During due diligence, we unearthed another tricky challenge: a lot of the data was regenerated from scratch, every single day, during overnight ETL jobs. This regenerated data was projected to grow between 10x to 1,000x in the next two years.

50GB in a single Azure SQL DB isn’t a big deal.
50GB of data regenerated every night, however, is.
And 5TB of that is simply untenable.

See, Azure SQL DB isn’t just priced by storage capacity and availability: it’s also priced by performance capacity. The more data you churn, the more cash you burn.

So we asked a question: which parts of the data really need high availability?

In this case, the data that was constantly churned was only for internal reporting purposes. It didn’t drive the web site. It could have a completely different RPO/RTO goal.

And the mission-critical data that drove the web site? It was actually fairly compact and stable, less than 1GB of data altogether.

The answer was to split the 5GB database into two parts:

A small core subset of mission-critical data living in Azure SQL DB
A skyrocketing but lower-value majority of data living on-premises in their already-paid-for SQL Server Standard Edition box, with easy-to-handle HA/DR technologies designed for less ambitious RPO/RTO

Here’s how you can make these same decisions.

In our First Responder Kit, we’ve got a set of worksheets, scripts, and e-books that I teach you how to use during my Senior DBA Class. The RPO/RTO worksheet helps you and the business users determine your high availability goals:

After filling that out, if you need to buy new hardware (or rent new cloud space), then you use the hardware sizing worksheet:

You gather the business users and IT teams into a conference room, put this up on the projector in Excel, and talk them through each of the questions. You record everyone’s answer, and then come to a consensus.

Then, armed with these answers, you can build a better long term architecture design.

And yeah, sometimes that means splitting a 5GB database into two parts.

9 Comments. Leave new

thomas
March 29, 2017 3:24 am

Hi Brent,
5TB or 5GB? 😉

Thanks

Reply
- Brent Ozar
  March 29, 2017 8:26 am
  
  GB, heh.
  
  Reply
Peter
March 29, 2017 4:09 am

What would you have done, if no data was ever to leave premises?
So, what if cloud was politically no option?

Reply
- Brent Ozar
  March 29, 2017 8:26 am
  
  Peter – I can’t really do justice to architecture questions like that in a blog post comment, sorry. (As you can see, it took me a whole post just to explain the basics of this particular scenario, heh.) It’s a fun thought exercise though!
  
  Reply
  - Peter
    March 30, 2017 8:40 am
    
    Cool enough for me, bro. But maybe you can point fingers towards a place I might find what I’m looking for? 😉
    
    Reply
    - Brent Ozar
      March 30, 2017 8:49 am
      
      Sure! Click on Training at the top of the page. 😉 We discuss this kind of thing in our Senior DBA Class. Come on down!
      
      Reply
Alex Friedman
March 29, 2017 10:26 am

Seems very reasonable — right now. But will they really regenerate 5 TB every day? At some point they’ll have to look into doing the ETL incrementally, which will also generate much less traffic and resource consumption.

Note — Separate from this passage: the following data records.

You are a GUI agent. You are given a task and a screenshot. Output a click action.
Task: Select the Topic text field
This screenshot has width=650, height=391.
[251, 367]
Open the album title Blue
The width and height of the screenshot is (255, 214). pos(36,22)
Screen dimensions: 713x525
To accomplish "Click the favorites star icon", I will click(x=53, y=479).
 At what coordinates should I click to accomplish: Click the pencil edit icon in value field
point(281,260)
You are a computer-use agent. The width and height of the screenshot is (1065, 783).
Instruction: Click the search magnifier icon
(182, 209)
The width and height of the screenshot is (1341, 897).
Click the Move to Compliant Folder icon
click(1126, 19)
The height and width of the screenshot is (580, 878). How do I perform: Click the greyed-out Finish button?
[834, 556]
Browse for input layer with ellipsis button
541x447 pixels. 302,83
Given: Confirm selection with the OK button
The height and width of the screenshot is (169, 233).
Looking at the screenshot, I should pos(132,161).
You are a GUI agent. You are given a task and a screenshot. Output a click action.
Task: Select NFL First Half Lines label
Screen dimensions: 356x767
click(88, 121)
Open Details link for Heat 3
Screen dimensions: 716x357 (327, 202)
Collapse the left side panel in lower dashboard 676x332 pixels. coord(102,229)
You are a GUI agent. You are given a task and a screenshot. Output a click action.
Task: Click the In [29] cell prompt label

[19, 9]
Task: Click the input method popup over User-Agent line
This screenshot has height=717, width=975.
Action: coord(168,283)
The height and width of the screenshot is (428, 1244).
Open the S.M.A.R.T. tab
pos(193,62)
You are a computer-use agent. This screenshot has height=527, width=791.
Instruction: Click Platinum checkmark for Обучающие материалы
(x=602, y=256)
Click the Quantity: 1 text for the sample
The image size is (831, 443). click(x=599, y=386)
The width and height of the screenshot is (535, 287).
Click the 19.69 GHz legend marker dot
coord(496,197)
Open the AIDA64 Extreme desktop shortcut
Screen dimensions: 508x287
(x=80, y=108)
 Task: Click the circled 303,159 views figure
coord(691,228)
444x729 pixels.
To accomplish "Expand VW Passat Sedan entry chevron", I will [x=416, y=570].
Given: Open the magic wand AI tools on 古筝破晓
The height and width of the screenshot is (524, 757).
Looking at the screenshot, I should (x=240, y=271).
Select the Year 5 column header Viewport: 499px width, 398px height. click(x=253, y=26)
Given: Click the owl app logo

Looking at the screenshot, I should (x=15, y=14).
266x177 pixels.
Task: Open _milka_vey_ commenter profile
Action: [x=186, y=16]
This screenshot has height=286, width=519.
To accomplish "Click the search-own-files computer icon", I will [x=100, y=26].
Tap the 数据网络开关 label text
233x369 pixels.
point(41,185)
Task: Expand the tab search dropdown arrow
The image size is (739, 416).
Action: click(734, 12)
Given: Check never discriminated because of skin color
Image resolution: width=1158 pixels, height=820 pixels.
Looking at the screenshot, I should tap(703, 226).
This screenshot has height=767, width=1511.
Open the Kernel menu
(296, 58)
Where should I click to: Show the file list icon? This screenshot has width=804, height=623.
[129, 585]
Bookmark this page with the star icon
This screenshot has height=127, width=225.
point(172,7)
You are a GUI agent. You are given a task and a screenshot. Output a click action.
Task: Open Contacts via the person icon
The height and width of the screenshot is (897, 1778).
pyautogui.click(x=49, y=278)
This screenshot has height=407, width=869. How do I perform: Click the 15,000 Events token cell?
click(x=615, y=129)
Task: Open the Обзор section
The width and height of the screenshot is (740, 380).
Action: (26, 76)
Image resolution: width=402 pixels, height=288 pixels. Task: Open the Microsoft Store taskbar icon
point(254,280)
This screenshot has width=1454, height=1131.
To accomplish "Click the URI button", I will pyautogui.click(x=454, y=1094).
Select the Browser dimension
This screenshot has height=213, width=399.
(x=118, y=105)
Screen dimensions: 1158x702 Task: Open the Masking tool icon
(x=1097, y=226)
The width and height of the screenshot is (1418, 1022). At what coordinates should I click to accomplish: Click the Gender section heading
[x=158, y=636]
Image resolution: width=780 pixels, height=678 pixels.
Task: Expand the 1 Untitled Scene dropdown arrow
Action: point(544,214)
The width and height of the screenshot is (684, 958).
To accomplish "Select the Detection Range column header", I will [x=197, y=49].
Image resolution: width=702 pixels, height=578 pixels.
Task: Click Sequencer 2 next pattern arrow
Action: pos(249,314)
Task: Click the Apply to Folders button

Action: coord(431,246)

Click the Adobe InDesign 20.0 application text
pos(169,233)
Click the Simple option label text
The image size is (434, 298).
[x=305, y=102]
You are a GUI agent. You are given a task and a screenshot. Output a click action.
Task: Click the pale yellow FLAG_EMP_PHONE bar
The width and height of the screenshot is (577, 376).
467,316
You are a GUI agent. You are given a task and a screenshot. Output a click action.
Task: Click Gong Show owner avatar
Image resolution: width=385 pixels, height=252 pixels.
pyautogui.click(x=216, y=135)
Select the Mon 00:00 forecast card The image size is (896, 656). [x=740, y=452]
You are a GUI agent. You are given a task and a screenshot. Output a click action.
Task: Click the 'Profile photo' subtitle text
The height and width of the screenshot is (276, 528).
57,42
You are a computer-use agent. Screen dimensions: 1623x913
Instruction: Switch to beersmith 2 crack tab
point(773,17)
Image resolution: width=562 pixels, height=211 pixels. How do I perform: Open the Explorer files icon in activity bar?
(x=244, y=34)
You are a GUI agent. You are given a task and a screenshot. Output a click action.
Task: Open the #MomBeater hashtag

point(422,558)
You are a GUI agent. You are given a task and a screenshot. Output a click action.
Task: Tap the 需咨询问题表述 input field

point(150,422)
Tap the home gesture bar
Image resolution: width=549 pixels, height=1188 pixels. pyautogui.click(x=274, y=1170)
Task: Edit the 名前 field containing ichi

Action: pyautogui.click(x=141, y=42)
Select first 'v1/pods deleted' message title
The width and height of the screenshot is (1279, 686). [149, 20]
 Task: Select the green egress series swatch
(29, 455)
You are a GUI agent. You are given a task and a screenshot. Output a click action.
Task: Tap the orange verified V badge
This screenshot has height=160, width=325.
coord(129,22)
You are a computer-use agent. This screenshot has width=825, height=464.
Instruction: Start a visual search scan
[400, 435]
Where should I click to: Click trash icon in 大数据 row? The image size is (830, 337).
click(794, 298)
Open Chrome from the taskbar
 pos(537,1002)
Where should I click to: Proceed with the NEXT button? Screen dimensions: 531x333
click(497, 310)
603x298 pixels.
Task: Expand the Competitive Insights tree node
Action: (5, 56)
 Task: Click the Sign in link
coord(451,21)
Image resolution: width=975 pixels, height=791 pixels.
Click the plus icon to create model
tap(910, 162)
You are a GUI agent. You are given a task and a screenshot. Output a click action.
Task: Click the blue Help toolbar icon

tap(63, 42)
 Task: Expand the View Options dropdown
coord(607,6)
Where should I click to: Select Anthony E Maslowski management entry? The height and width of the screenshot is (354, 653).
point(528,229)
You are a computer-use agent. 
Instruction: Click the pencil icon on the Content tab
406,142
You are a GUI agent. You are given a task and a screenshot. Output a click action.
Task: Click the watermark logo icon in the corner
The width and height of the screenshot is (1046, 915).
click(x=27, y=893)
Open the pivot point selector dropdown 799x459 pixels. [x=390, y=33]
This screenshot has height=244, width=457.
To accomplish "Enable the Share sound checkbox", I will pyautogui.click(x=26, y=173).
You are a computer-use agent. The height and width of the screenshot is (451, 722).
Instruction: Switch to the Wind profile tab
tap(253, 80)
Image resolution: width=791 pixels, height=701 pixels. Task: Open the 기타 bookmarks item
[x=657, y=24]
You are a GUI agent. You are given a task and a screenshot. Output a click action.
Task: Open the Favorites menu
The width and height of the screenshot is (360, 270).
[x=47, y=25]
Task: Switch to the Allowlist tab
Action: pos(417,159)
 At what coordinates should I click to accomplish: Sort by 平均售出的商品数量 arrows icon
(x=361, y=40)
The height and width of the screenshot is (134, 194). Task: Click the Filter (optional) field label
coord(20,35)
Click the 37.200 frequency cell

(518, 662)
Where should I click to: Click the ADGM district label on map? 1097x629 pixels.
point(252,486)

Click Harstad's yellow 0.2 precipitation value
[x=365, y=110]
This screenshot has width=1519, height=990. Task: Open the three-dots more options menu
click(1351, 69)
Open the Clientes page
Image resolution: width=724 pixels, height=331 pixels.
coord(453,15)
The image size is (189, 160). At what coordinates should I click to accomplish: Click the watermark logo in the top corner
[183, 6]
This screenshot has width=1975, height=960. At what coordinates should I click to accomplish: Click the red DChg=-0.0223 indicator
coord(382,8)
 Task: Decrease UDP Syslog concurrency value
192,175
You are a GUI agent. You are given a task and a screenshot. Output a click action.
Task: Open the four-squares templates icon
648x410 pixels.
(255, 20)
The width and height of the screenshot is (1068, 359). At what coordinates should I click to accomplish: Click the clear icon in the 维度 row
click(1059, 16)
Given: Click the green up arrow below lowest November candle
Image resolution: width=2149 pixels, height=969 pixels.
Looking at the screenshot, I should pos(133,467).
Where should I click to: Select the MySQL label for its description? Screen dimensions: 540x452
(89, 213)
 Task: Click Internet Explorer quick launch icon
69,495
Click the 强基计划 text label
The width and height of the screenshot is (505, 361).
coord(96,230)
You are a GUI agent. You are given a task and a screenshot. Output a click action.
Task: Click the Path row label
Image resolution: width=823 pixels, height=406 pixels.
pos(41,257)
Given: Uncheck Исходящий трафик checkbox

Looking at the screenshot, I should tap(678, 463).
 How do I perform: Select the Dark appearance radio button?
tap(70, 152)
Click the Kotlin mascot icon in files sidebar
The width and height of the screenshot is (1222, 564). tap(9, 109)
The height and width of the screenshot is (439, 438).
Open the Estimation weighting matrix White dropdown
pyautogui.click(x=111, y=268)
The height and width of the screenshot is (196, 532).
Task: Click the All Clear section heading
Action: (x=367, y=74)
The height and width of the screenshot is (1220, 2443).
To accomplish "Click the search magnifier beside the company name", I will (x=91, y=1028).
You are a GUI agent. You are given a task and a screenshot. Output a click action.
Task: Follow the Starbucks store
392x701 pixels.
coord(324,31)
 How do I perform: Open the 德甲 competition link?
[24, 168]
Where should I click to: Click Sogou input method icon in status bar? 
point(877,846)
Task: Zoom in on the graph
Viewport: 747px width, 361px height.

Also, is the regenerated data coming from the stable data? If yes, that means they still need to read everything from the cloud and transfer over WAN to on-prem on a daily basis…

Reply
- Marcin S.
  April 14, 2017 2:38 am
  
  It’s 5GB, Brent typo’ed (as noticed above), cause he’s not used to work with such low volume anymore 😉
  
  Reply
  - Alex Friedman
    April 18, 2017 6:25 am
    
    Thanks, but I meant the 5 TB it’s expected to reach in the future 🙂
    
    Reply